[Python-ideas] [Python-Dev] Drastically improving list.sort() for lists of strings/ints

Mon Sep 12 23:18:03 EDT 2016

[Elliot Gorokhovsky <elliot.gorokhovsky at gmail.com>]
> Wow, Tim himself!

And Elliot himself!  It's a party :-)

> Regarding performance on semi-ordered data: we'll have to
> benchmark to see, but intuitively I imagine radix would meet Timsort
> because verifying that a list of strings is sorted takes Omega(nw)
> (which gives a lower bound on Timsort), where w is the word length.

Don't take that stuff so seriously.  The number of character
comparisons needed when comparing two strings is _typically_ small.
Consecutive corresponding characters are compared only until the first
non-equal pair is found.  For example, if the alphabet is 256
characters, for random strings it only requires one character
comparison 255 of 256 times on average (because there's only 1 chance
in 256 that the first characters _are_ equal).

> Radix sort is Theta(nw). So at least asymptotically it checks out.

Analogously, most-significant-byte-first radix sort stops on the pass
after the longest common prefix is processed.  But the real devils are
in the details.  More on that below.

> I think if one uses the two-array algorithm, other semi-sortings can also
> be exploited, since the items get placed into their respective buckets
> in the order in which they appear in the list. So, for the example you gave,
> one pass would sort it correctly

Can't know that unless you specify which algorithm you have in mind.
If you're talking about the one in the paper, _any_ sequence with
values all from range(256) will be sorted in the first pass, because
each value would get its own bucket.

> (since the list has the property if x_1 and x_2 are in bucket b, x1 comes
> before x2 in the list, so x1 will also come before x2 in the bucket. Except
> possibly for one "border bucket" that includes n/2). And then
> it would just be Theta(nw/b) in each bucket to verify sorted.

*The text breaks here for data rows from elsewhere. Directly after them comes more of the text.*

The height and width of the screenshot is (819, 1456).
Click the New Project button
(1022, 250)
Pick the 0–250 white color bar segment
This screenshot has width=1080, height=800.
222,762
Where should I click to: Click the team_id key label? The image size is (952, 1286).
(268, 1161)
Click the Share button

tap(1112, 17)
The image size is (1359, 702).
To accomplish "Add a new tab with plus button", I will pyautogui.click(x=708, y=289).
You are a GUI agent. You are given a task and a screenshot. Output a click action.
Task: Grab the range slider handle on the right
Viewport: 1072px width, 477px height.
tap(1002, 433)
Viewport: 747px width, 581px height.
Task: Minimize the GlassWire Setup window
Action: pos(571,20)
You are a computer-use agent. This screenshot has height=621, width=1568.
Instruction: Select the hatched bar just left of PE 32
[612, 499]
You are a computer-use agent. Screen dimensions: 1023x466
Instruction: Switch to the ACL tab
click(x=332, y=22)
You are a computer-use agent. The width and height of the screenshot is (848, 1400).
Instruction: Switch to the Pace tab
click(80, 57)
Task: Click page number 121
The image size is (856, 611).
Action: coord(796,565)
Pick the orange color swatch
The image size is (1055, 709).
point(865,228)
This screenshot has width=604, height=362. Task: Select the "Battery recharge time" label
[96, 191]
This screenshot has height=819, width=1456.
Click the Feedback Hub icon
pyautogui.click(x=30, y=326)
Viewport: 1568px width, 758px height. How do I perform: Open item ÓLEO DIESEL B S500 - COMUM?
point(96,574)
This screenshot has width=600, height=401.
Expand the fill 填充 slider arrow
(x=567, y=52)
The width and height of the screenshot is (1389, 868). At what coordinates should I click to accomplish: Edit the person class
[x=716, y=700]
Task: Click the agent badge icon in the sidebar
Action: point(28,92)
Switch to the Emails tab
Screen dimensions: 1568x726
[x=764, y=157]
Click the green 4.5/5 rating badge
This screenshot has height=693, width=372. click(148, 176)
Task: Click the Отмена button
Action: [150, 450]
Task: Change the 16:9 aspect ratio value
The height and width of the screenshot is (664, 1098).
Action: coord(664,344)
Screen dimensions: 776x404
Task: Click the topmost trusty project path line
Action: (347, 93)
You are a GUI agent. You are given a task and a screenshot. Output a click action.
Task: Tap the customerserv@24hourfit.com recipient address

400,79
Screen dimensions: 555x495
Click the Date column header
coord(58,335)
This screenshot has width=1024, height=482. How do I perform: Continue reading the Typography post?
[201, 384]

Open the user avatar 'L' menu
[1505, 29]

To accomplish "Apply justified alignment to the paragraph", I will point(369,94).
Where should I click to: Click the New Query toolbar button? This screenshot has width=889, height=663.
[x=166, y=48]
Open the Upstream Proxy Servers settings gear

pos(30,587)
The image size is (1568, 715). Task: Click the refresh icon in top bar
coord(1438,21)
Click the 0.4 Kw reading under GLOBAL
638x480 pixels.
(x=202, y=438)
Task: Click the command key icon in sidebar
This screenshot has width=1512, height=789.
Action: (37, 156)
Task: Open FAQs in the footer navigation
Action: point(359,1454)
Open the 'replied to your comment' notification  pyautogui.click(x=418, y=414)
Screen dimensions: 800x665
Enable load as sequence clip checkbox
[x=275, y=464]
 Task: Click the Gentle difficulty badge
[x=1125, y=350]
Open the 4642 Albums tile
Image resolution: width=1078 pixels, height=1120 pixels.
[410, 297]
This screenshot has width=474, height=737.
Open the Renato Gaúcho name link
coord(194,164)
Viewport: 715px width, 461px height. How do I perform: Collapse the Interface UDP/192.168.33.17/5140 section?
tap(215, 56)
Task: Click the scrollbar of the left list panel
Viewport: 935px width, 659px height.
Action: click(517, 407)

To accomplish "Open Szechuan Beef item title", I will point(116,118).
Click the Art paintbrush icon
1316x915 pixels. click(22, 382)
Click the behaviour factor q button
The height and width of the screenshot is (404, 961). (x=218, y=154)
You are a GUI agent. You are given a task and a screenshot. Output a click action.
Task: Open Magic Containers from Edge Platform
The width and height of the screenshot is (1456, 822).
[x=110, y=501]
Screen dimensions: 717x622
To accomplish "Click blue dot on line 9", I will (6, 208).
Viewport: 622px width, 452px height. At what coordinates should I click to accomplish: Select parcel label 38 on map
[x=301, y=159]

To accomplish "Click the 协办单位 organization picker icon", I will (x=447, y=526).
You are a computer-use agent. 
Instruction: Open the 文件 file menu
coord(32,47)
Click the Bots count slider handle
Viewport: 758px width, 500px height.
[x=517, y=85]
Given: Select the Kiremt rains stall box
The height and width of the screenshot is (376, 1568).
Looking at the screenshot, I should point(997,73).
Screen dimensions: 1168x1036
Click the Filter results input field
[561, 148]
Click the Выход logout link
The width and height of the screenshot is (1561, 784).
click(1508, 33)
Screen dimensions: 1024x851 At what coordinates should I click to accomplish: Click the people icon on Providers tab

I don't think you want to go there.  If you're keen on radix sorting,
stick to radix sorting until it's as good as you can make it.  "To
verify sorted" requires the (potentially) arbitrarily expensive kinds
of comparisons you're trying to _eliminate_.  That's not saying
there's no possible advantage from doing some of each; it's warning
that pursuing every off-target idea that comes up will leave you
spinning in circles.

> I mean honestly the cool thing about radix is that the best case for
> Timsort on strings, Omega(nw), is the worst case for radix!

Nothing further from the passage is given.